TASK STATEMENT ▸ In your answer, print each of the records below exactly.

THE INPUT ▸
------------------------------
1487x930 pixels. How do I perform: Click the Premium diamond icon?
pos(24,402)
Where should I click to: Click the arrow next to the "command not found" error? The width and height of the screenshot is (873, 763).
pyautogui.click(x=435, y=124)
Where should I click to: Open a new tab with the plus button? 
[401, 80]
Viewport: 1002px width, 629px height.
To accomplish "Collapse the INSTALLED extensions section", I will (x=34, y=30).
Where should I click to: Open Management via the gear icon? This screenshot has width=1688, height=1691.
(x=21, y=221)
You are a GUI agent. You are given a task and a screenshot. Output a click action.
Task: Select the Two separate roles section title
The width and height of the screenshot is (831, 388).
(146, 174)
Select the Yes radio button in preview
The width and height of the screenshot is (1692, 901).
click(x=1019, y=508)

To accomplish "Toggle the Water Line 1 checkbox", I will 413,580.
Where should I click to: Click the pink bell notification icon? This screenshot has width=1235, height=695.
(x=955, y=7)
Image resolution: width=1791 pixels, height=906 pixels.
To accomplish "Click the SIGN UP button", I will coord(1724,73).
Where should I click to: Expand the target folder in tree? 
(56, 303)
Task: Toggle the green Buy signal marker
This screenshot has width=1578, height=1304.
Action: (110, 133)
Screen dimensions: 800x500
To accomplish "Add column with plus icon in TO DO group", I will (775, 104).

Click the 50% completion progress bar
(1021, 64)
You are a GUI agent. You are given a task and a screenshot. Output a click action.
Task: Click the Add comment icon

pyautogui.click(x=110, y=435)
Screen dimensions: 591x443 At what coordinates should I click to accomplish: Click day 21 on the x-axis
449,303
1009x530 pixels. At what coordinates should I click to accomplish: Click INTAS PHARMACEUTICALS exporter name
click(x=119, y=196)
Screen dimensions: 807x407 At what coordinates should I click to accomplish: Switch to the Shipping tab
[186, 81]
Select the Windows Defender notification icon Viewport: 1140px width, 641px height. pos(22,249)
------------------------------
RESULT ▸
1487x930 pixels. How do I perform: Click the Premium diamond icon?
pos(24,402)
Where should I click to: Click the arrow next to the "command not found" error? The width and height of the screenshot is (873, 763).
pyautogui.click(x=435, y=124)
Where should I click to: Open a new tab with the plus button? 
[401, 80]
Viewport: 1002px width, 629px height.
To accomplish "Collapse the INSTALLED extensions section", I will (x=34, y=30).
Where should I click to: Open Management via the gear icon? This screenshot has width=1688, height=1691.
(x=21, y=221)
You are a GUI agent. You are given a task and a screenshot. Output a click action.
Task: Select the Two separate roles section title
The width and height of the screenshot is (831, 388).
(146, 174)
Select the Yes radio button in preview
The width and height of the screenshot is (1692, 901).
click(x=1019, y=508)

To accomplish "Toggle the Water Line 1 checkbox", I will 413,580.
Where should I click to: Click the pink bell notification icon? This screenshot has width=1235, height=695.
(x=955, y=7)
Image resolution: width=1791 pixels, height=906 pixels.
To accomplish "Click the SIGN UP button", I will coord(1724,73).
Where should I click to: Expand the target folder in tree? 
(56, 303)
Task: Toggle the green Buy signal marker
This screenshot has width=1578, height=1304.
Action: (110, 133)
Screen dimensions: 800x500
To accomplish "Add column with plus icon in TO DO group", I will (775, 104).

Click the 50% completion progress bar
(1021, 64)
You are a GUI agent. You are given a task and a screenshot. Output a click action.
Task: Click the Add comment icon

pyautogui.click(x=110, y=435)
Screen dimensions: 591x443 At what coordinates should I click to accomplish: Click day 21 on the x-axis
449,303
1009x530 pixels. At what coordinates should I click to accomplish: Click INTAS PHARMACEUTICALS exporter name
click(x=119, y=196)
Screen dimensions: 807x407 At what coordinates should I click to accomplish: Switch to the Shipping tab
[186, 81]
Select the Windows Defender notification icon Viewport: 1140px width, 641px height. pos(22,249)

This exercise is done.